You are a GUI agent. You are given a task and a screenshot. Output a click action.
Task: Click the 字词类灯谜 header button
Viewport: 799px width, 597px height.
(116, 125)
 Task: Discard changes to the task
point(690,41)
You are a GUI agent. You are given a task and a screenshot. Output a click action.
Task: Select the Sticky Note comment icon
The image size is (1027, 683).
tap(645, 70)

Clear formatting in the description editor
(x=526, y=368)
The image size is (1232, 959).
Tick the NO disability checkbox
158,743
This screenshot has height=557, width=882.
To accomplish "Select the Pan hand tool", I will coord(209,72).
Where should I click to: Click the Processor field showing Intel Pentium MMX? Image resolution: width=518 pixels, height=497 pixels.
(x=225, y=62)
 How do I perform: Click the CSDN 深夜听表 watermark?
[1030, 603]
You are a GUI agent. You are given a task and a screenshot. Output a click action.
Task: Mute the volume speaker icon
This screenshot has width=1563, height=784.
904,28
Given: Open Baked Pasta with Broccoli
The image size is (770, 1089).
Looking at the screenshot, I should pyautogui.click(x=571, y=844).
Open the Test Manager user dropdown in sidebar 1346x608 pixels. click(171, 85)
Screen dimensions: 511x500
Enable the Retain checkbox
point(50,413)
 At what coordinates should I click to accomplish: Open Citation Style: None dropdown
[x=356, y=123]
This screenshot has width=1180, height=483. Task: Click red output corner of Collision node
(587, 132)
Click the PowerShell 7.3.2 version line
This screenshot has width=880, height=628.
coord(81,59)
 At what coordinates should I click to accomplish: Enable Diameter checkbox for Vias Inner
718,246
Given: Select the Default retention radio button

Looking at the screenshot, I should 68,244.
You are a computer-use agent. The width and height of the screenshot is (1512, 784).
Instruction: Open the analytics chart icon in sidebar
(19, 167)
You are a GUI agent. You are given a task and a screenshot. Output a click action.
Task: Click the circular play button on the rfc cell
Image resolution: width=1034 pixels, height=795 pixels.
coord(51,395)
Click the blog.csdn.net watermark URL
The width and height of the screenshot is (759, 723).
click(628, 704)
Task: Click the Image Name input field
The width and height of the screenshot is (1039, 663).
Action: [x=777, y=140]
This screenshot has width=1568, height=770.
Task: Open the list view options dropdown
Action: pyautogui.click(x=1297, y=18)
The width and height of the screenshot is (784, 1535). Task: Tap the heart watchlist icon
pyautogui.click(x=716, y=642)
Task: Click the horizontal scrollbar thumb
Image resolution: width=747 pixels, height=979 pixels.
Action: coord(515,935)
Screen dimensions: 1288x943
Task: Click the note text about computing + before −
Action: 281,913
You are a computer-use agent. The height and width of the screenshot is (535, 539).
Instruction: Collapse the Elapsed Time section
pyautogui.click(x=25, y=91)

==*==

**Task to carry out:**
Every line from above should appear again in the answer, exactly as written.

**Response to this task:**
You are a GUI agent. You are given a task and a screenshot. Output a click action.
Task: Click the 字词类灯谜 header button
Viewport: 799px width, 597px height.
(116, 125)
 Task: Discard changes to the task
point(690,41)
You are a GUI agent. You are given a task and a screenshot. Output a click action.
Task: Select the Sticky Note comment icon
The image size is (1027, 683).
tap(645, 70)

Clear formatting in the description editor
(x=526, y=368)
The image size is (1232, 959).
Tick the NO disability checkbox
158,743
This screenshot has height=557, width=882.
To accomplish "Select the Pan hand tool", I will coord(209,72).
Where should I click to: Click the Processor field showing Intel Pentium MMX? Image resolution: width=518 pixels, height=497 pixels.
(x=225, y=62)
 How do I perform: Click the CSDN 深夜听表 watermark?
[1030, 603]
You are a GUI agent. You are given a task and a screenshot. Output a click action.
Task: Mute the volume speaker icon
This screenshot has width=1563, height=784.
904,28
Given: Open Baked Pasta with Broccoli
The image size is (770, 1089).
Looking at the screenshot, I should pyautogui.click(x=571, y=844).
Open the Test Manager user dropdown in sidebar 1346x608 pixels. click(171, 85)
Screen dimensions: 511x500
Enable the Retain checkbox
point(50,413)
 At what coordinates should I click to accomplish: Open Citation Style: None dropdown
[x=356, y=123]
This screenshot has width=1180, height=483. Task: Click red output corner of Collision node
(587, 132)
Click the PowerShell 7.3.2 version line
This screenshot has width=880, height=628.
coord(81,59)
 At what coordinates should I click to accomplish: Enable Diameter checkbox for Vias Inner
718,246
Given: Select the Default retention radio button

Looking at the screenshot, I should 68,244.
You are a computer-use agent. The width and height of the screenshot is (1512, 784).
Instruction: Open the analytics chart icon in sidebar
(19, 167)
You are a GUI agent. You are given a task and a screenshot. Output a click action.
Task: Click the circular play button on the rfc cell
Image resolution: width=1034 pixels, height=795 pixels.
coord(51,395)
Click the blog.csdn.net watermark URL
The width and height of the screenshot is (759, 723).
click(628, 704)
Task: Click the Image Name input field
The width and height of the screenshot is (1039, 663).
Action: [x=777, y=140]
This screenshot has width=1568, height=770.
Task: Open the list view options dropdown
Action: pyautogui.click(x=1297, y=18)
The width and height of the screenshot is (784, 1535). Task: Tap the heart watchlist icon
pyautogui.click(x=716, y=642)
Task: Click the horizontal scrollbar thumb
Image resolution: width=747 pixels, height=979 pixels.
Action: coord(515,935)
Screen dimensions: 1288x943
Task: Click the note text about computing + before −
Action: 281,913
You are a computer-use agent. The height and width of the screenshot is (535, 539).
Instruction: Collapse the Elapsed Time section
pyautogui.click(x=25, y=91)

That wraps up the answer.